Sunday, April 10, 2011

Palpable Pressure

As a narrative begins to unfold the writer's choices of motivations and settings will ultimately dictate the atmosphere of the piece.

There are a multitude of avenues for an author to indirectly reflect the atmosphere within a piece whether it is the mental state of the characters, the state of an environment or just a consistent pressure on the characters through events. The atmosphere of a narrative can determine whether the narrative is a page-turner or a casual read. 

The mental state of a narrative's characters can be instrumental in establishing the atmosphere in a story. Viewing the world through the eyes a character with a bleak outlook will inherently bring an oppressive and dark atmosphere to the narrative. Just as well, a character that is unstable can add a sense of instability and uncertainty to the piece. 

The choice of settings and the general state of those environments can serve to engross the audience with an almost palpable atmosphere. Are the characters interacting at a casual coffee shop that easily vanishes into the background? Visiting the standard fare of iconic landmarks?  Settings that only serve as a stage for the scenes and easily vanish into the background. Or are your characters in a weathered old boathouse? A secluded small town locked away in the wilderness? Environmental settings that add to the overall tone.

Events within a narrative follow a steady rising flow like a wave that will eventually come to crashing end with the audience. It's the intervals of those events that can determine the pressure on the characters. A lengthy space between events can create a strong tension while short spaces and rapid pacing can establish a sense of urgency. 

The strongest examples of indirectly building atmosphere include Neil Gaiman's Neverwhere, Stephen King's The Shining, Dean Koontz's Phantoms and even TV shows like the X-Files or Twin Peaks. Each of these excelled not only because of design but the subtle and indirect approach to building atmosphere. 

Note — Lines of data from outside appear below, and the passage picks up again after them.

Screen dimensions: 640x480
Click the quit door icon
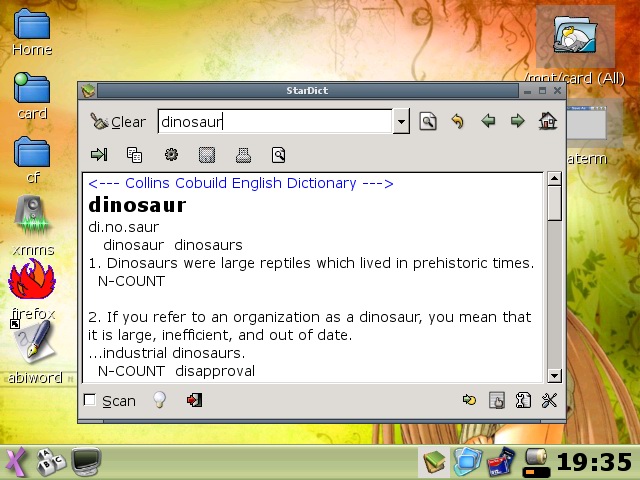[x=194, y=401]
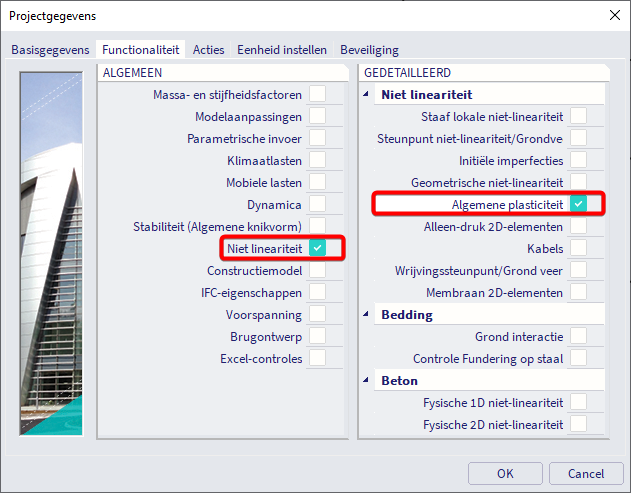This screenshot has width=631, height=493.
Task: Tick the Voorspanning checkbox
Action: pos(317,314)
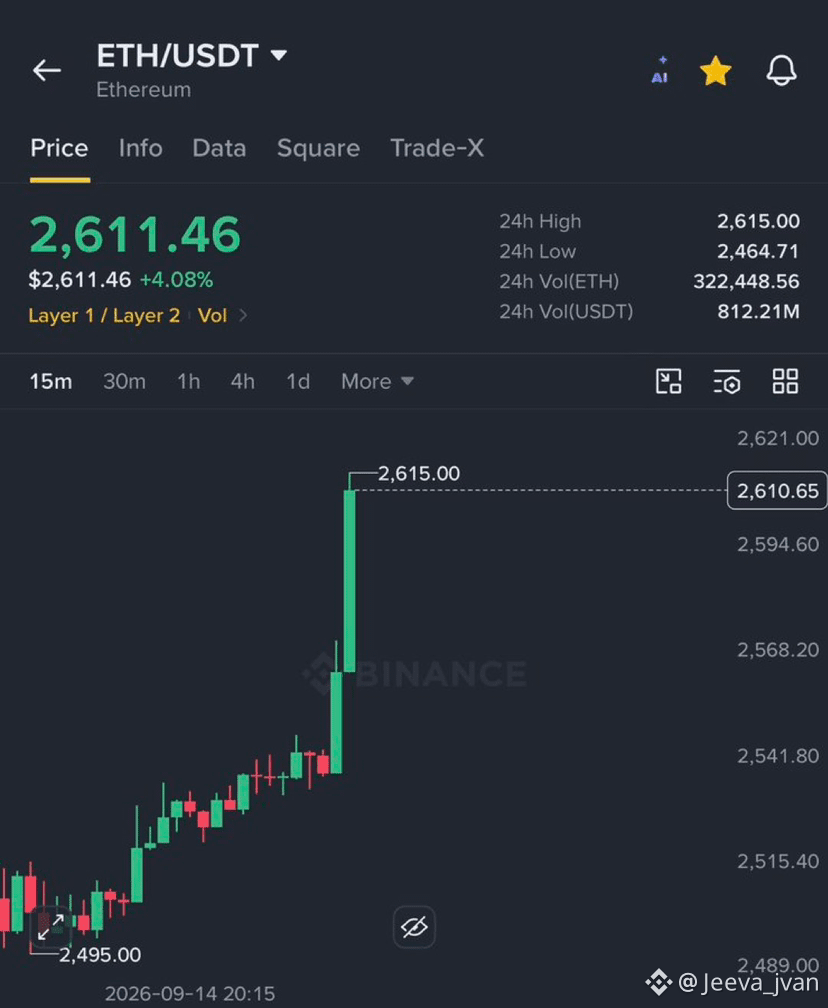Select the 4h timeframe
The width and height of the screenshot is (828, 1008).
243,381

Establishing an atmosphere directly can be extremely difficult based upon the chosen genre. In many Urban Fantasy pieces the author will choose dark settings and lace the story with numerous deaths but the atmosphere seldom rises to consume the piece and envelop the audience. In most instances it is a failure for the events to have a sense of weight. In many instances of directly establishing atmosphere it almost always depends on the overt setting.

The atmosphere of a narrative should be almost palpable. It should consume the audience to the point that they feel they are living in that world.


Amber said...

Very true! I know that I prefer to read a story that I feel like I'm right in there with the characters. Those are usually the one's I don't want to put down, or stay up late finishing.

Atmosphere, for me, is very important in what I write. It becomes a huge part of the story, pulling it together.

Great references, too! :)

PW.Creighton said...

Amber, thanks. Yeah in each of those you could almost taste the atmosphere. Also in each of those the reader was absolutely consumed by that atmosphere. King selects secluded locations in Maine not just because he knows the territory but you can actually feel the isolation while still being part of the modern world. That sense of isolation never leaves you as you follow the characters especially in a secluded hotel in Colorado in winter. The suffocating isolation consumes you as it consumes the characters.

Michele Shaw said...

"consume the audience" I love that. And don't we want ALL parts of our story to consume the audience...take them away into our world for a while? Another great post, and as always, a beautiful pic to accompany your words:)

Cheryl Reif said...

I like "Viewing the world through the eyes a character with a bleak outlook will inherently bring an oppressive and dark atmosphere to the narrative." It's true--when our narrator has a bleak outlook, that changes what he or she observes. This is a great thing to think about when writing (or re-writing, as the case may be!) Thanks for a great post!

PW.Creighton said...

Michele, thanks . We certainly do, I try to evoke an atmosphere with my blog between the tone and photos. Also there are some spectacular shots out there that can match the theme of a post. ;-)

Cheryl, thanks for stopping by. Our narrative flow and outlook will always color our words be it intentional or innate. It will always be there. good luck on the re-write.

Samantha Hunter said...

Yes, it's the same thing with a brightly lit contemp, romance particularly, and there you have to not just let the reader soak into a fictional world, but a world that in many ways is much like their "real world" -- worlds with jobs, family, kids, dogs, etc. I think when a book like that really sucks you in and takes you away, it's highly due to the identification with the characters, their careers, conflicts and lives, and their relationship to the place, couched in specific details, showing it through their POV -- very important.


PW.Creighton said...

Samantha, thanks for stopping by. That's exactly what I'm talking about. We encounter so many stories that are decent enough stories but they never really speak to us because there's not really any weight to the world. The atmosphere is like altitude sickness thin. You get the headaches and a fuzzy look at the world but constantly feel disconnected.

Jill Kemerer said...

Oh yes! Setting can fade away or it can be a key part of the scene. I love it when we aren't sure if we can trust the viewpoint character or not--but that works best in darker genres, not romance like mine!

PW.Creighton said...

Thanks for stopping by Jill, great example. Ah but what about dark romance? The uncertainty can also play really well with a character caught in a love triangle.